L’impératif du logement communautaire dépasse la contribution au filet social et s’impose comme une nécessité économique selon une étude sur l’impact du logement communautaire sur la productivité économique.
L’Association canadienne d’habitation et de rénovation urbaine (ACHRU), Housing Partnership Canada et des partenaires du secteur ont mandaté la firme Deloitte pour entreprendre cette étude. Les résultats démontrent un lien de cause à effet entre le logement communautaire et les gains de productivité économique.
Ce travail essentiel met en lumière la pertinence et la nécessité d’investir dans le logement communautaire. Il donne des arguments précieux à l’ensemble du secteur afin de faire avancer notre mission commune.
C’est d’ailleurs ce qui a poussé l’ACHRU à conduire son enquête. En entrevue, Ray Sullivan, Directeur général de l’ACHRU, nous confiait que la relation entre le logement communautaire et la productivité n’était jusqu’ici qu’une intuition pour plusieurs. Nous en avons maintenant la preuve.

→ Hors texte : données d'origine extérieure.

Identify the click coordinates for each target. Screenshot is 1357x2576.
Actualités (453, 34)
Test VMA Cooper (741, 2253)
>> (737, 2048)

D’autre part, il est souvent sous-entendu que la création de logements communautaires coûte très cher. Cette croyance teinte les points de vue d’un grand nombre de parties prenantes dont celui de gouvernements canadiens. Pour Ray Sullivan, il était nécessaire de démontrer qu’il y a aussi un coût à ne pas investir dans le communautaire.
« Nous connaissons les arguments relatifs au droit au logement. Nous connaissons l’argument social et nous voulions trouver un argument économique supplémentaire qui continuerait à soutenir ce que nous essayons de faire avancer », affirme Sullivan.
Le logement communautaire : solution à la crise du logement et vecteur de richesse
Alors que les coûts du logement continuent à augmenter rapidement, 2,6 millions de Canadiennes et de Canadiens se trouvent en situation de besoins impérieux de logement. Le nombre insuffisant de logements communautaires contribue à cette réalité. Les listes d’attente sont de plus en plus longues et les projets peinent à trouver le financement nécessaire pour voir le jour.
Au Canada, un ménage sur dix est mal logé à cause de la qualité, de la sécurité ou de l’inabordabilité de son logement. C’est au Nunavut qu’on retrouve le plus grand nombre de ménages avec des besoins impérieux de logement (40%).
Parallèlement, le Canada est confronté à un ralentissement de sa productivité. Celle-ci est en retard par rapport aux pays membres de l’organisation de coopération et de développement économique (l’OCDE). Cette tendance s’est accentuée depuis la fin de la pandémie.
Le taux de croissance de la productivité du Canada est en retard par rapport à la plupart des pays membres de l’OCDE.
« Nous ne résoudrons pas nos problèmes économiques tant que nous n’aurons pas résolu nos problèmes de logement. Et il s’avère que la solution est la même. Il s’agit d’augmenter l’offre de logements communautaires. »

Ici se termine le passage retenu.